If it were not for the evapotranspiration from the trees, forests further to the west of the air circulation system would never receive sufficient rain to enable them to survive. Indeed, the same drop of water from the ocean may therefore get recycled six or more times as the air mass passes over the rainforest towards the Andes. The rainforests of the Amazon also react magically to the penetrating sunshine of their summer by increasing their foliage to benefit from enhanced photosynthesis. But, more foliage also translates into more transpiration, by which water is drawn up from the roots and passes out of the stomata in the leaves in the form of water vapour. Clouds begin to form and convection upwards again takes place, drawing in humid air over the equatorial line. Rain now falls and the forest receives its essential watering. Consequently by intensifying the rate of evapotranspiration, the rainforests of the Amazon are effectively managing their local climate
Some 20,000 million tonnes of water are evaporated and transpired every day over the 5 million square kilometres of the Legal Amazon of Brazil, an amount that exceeds the 17,000 million tonne flush of water each day into the Atlantic Ocean via the Amazon River. To put that into another perspective, the energy required to bring about that evapotranspiration is equivalent to the summed output of Itaipu, the largest hydroelectric dam in the world, for a period of 135 years.Such a powerful process, involving the transfer via water vapour of 40 times more energy than currently used by all humans on the planet, has consequences for climate all over the globe.
The forest, as a gigantic, irreplaceable water pump, is therefore an essential part of the Hadley mass air circulation system. And it is that system which takes the latent energy inherent in water vapour out and away from the Amazon Basin to the higher latitudes, to the more temperate parts of the planet. Argentina, thousands of miles away from the Amazon Basin gets no less than half of its rain, courtesy of the rainforest, a fact that few, if any of the Argentinian landowners—increasingly engaged in producing soya for agrofuels—are aware of.
The unavoidable conclusion is that, unless the world acts swiftly to prevent further deforestation in the Amazon, we could find the impact of global warming far worse than anticipated in the IPCC’s latest, 2007, fourth assessment report.
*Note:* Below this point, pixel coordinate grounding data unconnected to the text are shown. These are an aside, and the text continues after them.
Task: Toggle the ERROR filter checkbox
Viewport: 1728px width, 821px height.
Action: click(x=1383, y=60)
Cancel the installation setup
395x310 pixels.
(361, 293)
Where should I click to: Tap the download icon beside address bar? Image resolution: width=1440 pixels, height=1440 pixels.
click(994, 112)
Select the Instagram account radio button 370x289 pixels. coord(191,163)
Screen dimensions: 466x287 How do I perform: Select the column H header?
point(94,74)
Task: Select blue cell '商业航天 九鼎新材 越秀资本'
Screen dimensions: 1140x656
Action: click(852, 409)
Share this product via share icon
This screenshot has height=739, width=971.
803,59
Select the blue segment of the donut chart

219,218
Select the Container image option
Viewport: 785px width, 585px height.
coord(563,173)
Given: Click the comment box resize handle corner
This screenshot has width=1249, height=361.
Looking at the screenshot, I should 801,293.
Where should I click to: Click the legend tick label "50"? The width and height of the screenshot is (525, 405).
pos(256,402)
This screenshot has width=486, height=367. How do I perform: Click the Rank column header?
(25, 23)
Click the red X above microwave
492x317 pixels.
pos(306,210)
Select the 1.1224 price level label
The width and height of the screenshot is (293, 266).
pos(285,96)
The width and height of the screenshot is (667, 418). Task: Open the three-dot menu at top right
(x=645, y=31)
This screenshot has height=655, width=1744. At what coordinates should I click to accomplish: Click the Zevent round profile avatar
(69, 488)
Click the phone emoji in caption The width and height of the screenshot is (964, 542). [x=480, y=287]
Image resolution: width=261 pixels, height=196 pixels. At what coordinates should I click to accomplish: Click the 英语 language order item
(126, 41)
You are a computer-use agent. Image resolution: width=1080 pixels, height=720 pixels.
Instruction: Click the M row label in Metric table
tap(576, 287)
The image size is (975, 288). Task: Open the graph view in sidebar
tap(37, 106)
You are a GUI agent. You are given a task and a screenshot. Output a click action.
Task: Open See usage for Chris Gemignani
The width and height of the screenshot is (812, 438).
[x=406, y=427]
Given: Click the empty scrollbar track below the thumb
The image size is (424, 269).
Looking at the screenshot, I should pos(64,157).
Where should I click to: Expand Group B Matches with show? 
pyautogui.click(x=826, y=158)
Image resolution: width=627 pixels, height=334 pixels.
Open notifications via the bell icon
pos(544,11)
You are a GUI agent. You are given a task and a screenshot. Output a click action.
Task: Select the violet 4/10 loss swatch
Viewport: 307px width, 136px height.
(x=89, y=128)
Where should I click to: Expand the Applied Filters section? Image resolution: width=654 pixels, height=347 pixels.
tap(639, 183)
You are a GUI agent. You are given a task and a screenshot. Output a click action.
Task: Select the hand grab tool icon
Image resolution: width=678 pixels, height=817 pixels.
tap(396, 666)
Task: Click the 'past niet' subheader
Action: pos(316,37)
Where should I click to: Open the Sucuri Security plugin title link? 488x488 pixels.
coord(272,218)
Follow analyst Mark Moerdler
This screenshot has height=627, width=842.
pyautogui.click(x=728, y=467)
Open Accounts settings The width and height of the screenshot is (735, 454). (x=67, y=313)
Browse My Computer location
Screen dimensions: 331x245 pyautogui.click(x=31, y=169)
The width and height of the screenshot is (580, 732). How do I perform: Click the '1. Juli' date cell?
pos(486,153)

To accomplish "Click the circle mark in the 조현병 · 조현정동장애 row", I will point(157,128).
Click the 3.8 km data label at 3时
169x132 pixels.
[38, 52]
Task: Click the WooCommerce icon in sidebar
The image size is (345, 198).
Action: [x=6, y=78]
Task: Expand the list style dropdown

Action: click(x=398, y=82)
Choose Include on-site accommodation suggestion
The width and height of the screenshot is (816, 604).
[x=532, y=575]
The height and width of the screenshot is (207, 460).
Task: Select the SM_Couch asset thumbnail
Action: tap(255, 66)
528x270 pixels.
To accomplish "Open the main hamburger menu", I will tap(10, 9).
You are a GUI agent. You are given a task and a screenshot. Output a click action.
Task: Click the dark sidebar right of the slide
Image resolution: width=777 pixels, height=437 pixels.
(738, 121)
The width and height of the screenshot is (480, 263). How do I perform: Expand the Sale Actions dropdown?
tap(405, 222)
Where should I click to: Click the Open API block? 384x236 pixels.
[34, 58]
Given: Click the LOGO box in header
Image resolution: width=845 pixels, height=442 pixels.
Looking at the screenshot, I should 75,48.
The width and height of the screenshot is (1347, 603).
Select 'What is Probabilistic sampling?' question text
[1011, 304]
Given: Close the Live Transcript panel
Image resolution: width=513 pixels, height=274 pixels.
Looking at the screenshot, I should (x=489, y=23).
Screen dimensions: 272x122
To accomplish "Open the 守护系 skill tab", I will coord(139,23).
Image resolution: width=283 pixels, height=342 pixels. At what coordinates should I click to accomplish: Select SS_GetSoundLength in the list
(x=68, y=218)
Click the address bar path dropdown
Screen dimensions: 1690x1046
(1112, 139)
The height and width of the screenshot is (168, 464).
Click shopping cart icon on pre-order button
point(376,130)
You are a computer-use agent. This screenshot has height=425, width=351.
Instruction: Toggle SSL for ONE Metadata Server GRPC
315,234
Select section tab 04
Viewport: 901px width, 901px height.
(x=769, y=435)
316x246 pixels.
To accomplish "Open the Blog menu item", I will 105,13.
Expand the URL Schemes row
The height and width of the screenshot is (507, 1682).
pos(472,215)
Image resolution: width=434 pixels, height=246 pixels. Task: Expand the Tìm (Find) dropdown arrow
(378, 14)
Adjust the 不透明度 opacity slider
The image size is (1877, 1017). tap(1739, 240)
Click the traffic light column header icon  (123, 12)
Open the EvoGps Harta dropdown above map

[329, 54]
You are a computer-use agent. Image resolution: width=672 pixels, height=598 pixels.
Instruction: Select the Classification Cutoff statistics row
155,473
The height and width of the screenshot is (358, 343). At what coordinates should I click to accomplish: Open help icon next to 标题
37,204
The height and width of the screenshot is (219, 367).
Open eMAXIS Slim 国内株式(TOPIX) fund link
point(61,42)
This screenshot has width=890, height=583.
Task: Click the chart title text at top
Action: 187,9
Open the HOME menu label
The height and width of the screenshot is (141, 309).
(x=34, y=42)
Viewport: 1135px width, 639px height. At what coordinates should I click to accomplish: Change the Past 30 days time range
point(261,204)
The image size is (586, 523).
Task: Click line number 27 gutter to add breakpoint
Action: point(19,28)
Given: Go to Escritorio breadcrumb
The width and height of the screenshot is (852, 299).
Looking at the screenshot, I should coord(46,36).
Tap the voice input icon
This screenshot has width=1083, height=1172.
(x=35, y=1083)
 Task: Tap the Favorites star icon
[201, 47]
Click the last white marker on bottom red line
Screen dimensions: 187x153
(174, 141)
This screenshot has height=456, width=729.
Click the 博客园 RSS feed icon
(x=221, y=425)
The deforestation now taking place over the Amazon Basin is an act of global genocide, for as the forest is cut back so its ability to recycle essential rain becomes more and more threatened, until the entire system collapses. With that collapse the atmosphere will be filled with the greenhouse gases from the destruction and decay of the vegetation and we will have lost for ever an essential energy pump and deliverer of water over most of the South American continent. The boost to global warming will make irrelevant our efforts, through the Kyoto Protocol, to reduce carbon dioxide concentrations in the atmosphere.
It should be of no surprise that our weather, and no less climate, are being profoundly affected by what we are doing to the Amazon. In blaming greenhouse gases emitted from our factories, transportation systems, electricity production, agriculture and our nonsustainable consumer life-style as a cause of climate change, we are neglecting at our peril the role that life plays. The destruction of ecosystems for agrofuel production is not the solution: it has become the problem. Trying to match agrofuel production with our current and projected use of the fossil fuels will be the death of us all.